(Beginning of DATA PROVIDED)

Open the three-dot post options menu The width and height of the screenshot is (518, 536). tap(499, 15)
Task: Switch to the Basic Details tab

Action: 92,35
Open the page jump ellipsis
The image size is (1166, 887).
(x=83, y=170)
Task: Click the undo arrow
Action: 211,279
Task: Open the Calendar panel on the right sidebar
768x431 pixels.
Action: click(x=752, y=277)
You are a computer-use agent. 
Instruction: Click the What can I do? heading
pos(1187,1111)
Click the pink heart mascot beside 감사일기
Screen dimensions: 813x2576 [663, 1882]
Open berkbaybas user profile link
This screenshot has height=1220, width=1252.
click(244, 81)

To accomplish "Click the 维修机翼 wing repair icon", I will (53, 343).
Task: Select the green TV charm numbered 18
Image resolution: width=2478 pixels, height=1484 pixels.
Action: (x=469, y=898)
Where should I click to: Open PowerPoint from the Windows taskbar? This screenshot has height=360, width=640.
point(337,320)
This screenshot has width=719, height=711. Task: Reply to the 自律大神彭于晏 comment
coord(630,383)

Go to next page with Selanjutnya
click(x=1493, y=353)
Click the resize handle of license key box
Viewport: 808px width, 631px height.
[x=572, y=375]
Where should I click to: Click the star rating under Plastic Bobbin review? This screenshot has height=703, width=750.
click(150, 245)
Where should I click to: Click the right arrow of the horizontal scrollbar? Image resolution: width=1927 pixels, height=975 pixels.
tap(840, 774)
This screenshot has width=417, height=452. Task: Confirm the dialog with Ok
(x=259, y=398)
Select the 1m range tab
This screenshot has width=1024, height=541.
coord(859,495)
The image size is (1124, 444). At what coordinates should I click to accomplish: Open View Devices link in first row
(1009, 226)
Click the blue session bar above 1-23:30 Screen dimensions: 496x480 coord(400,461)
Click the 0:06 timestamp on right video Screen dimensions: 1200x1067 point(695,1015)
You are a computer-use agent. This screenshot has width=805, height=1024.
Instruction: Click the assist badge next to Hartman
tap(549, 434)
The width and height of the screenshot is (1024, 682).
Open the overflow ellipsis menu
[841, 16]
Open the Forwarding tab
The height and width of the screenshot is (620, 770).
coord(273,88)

(End of DATA PROVIDED)

TASK STATEMENT: The line containing "The image size is (1124, 444)." and all lines after it, through the end of the entries above, are to be returned exactly and alone.

YOUR SOLUTION:
The image size is (1124, 444). At what coordinates should I click to accomplish: Open View Devices link in first row
(1009, 226)
Click the blue session bar above 1-23:30 Screen dimensions: 496x480 coord(400,461)
Click the 0:06 timestamp on right video Screen dimensions: 1200x1067 point(695,1015)
You are a computer-use agent. This screenshot has width=805, height=1024.
Instruction: Click the assist badge next to Hartman
tap(549, 434)
The width and height of the screenshot is (1024, 682).
Open the overflow ellipsis menu
[841, 16]
Open the Forwarding tab
The height and width of the screenshot is (620, 770).
coord(273,88)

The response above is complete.